Les taux bas sont susceptibles de durer longtemps. M. Powell et ses collègues ont déclaré l’année dernière qu’ils ne s’inquiéteraient que de trop peu d’emplois, pas de trop, et qu’ils tireraient pendant des périodes d’inflation légèrement plus élevée, visant une moyenne de 2% au fil du temps. Les responsables ont clairement indiqué qu’ils prévoyaient de regarder au-delà de l’inflation qui devrait survenir cette année sans augmenter les coûts d’emprunt pour refroidir l’économie.

L’inflation est mesurée en prenant le coût d’un panier de biens et services de consommation et en le comparant au coût des mêmes produits un an plus tôt. Les prix qui ont fortement chuté dans certaines catégories au début de la pandémie – comme les billets d’avion, les séjours à l’hôtel et les vêtements de travail – reviennent à des niveaux plus normaux. Cela signifie que la mesure augmentera mécaniquement par rapport aux mois déprimés de 2020.

Certains économistes ont averti qu’un rebond rapide de la demande des consommateurs alimenté par de gros plans de secours fédéraux pourrait faire grimper les prix. Les Américains ont amassé des des économies car les politiques de distanciation sociale les empêchent d’accéder aux restaurants et aux centres commerciaux et que les chèques de relance du gouvernement tamponnent leurs comptes bancaires. Ils pourraient dépenser cet argent une fois les verrouillages levés, même si l’offre reste limitée; par exemple, la demande de vacances pourrait rebondir même si les compagnies aériennes effectuent toujours moins de liaisons quotidiennes.

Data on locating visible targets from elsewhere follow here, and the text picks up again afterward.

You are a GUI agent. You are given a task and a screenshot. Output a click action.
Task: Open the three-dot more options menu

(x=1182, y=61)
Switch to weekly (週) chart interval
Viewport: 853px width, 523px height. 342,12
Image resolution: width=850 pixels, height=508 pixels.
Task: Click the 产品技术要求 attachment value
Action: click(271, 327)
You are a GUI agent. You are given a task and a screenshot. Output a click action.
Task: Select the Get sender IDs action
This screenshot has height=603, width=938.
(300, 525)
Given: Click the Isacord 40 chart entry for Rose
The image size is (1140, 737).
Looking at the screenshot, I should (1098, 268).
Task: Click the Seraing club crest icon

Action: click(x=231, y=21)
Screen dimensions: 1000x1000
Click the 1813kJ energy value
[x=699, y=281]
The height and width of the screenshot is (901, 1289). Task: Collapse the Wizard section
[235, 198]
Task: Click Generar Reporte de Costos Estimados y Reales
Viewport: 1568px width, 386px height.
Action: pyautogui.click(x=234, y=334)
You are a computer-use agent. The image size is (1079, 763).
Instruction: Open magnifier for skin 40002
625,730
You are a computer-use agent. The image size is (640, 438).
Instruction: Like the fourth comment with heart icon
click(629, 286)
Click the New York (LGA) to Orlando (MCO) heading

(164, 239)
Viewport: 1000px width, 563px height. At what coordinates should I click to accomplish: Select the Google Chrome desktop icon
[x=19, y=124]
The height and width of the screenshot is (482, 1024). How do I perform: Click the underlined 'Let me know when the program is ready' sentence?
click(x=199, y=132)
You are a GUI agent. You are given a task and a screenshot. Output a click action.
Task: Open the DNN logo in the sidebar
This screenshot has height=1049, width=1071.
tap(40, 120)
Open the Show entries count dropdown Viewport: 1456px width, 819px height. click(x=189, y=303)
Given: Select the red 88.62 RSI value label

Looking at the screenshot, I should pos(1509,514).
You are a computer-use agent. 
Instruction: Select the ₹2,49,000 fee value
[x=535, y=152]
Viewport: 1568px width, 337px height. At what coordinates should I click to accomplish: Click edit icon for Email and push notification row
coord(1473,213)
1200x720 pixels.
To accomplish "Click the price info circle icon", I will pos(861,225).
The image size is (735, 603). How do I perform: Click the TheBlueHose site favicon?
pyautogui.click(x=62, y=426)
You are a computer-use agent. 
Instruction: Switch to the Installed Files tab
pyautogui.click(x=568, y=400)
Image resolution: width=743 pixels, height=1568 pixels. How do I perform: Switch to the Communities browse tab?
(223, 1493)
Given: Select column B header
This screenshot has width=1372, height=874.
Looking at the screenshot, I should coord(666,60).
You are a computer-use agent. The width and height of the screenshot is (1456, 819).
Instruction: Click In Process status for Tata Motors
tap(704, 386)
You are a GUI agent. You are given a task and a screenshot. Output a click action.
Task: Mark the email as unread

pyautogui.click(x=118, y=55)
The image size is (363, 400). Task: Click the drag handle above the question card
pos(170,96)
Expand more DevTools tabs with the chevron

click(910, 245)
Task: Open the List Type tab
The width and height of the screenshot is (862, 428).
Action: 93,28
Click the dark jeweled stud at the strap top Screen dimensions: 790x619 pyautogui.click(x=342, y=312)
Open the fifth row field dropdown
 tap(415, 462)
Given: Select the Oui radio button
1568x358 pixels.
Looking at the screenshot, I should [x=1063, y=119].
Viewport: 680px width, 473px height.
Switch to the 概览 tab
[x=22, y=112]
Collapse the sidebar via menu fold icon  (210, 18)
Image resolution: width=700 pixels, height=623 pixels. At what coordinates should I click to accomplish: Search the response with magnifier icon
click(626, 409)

Il est moins clair si une telle poussée équivaudrait à un rebond ponctuel ou à une augmentation soutenue qui incite les consommateurs et les entreprises à s’attendre à des prix toujours plus élevés. La plupart des responsables de la Fed semblent parier sur le premier. Alors que les prix ont explosé temporairement au cours des dernières décennies, l’inflation a été en grande partie bénigne et même un peu trop faible pour le confort dans une grande partie du monde développé.

« Il y a beaucoup d’économies sur les bilans des gens, il y a la politique monétaire, il y a la politique budgétaire – vous pourriez voir une forte croissance des dépenses, et il pourrait y avoir une pression à la hausse sur les prix là-bas », a déclaré M. Powell mercredi. «Encore une fois, je m’attends à ce que cela ne soit ni important ni durable.»

Les responsables de la Fed sont allés jusqu’à suggérer que si un important stimulus budgétaire faisait monter les prix tôt ou tard, ce serait une évolution bienvenue. Les banquiers centraux peuvent relever les taux d’intérêt pour contrôler les hausses de prix, mais il est moins clair qu’ils disposent des outils nécessaires pour revigorer seuls les hausses de prix.

Un peu d’inflation agit comme de la graisse sur les roues de l’économie: elle peut aider les employeurs à augmenter les salaires et permettre aux entreprises de s’adapter à un environnement changeant, et elle laisse à la Fed plus de latitude pour réduire les taux d’intérêt en cas de récession ou de ralentissement futur.

Charles Evans, président de la Federal Reserve Bank of Chicago, a déclaré lors d’un discours La semaine dernière, «il sera essentiel que les décideurs monétaires examinent les augmentations de prix temporaires et ne pensent même pas à réfléchir à un ajustement de la politique tant que les critères économiques que nous avons définis n’auront pas été réalisés.»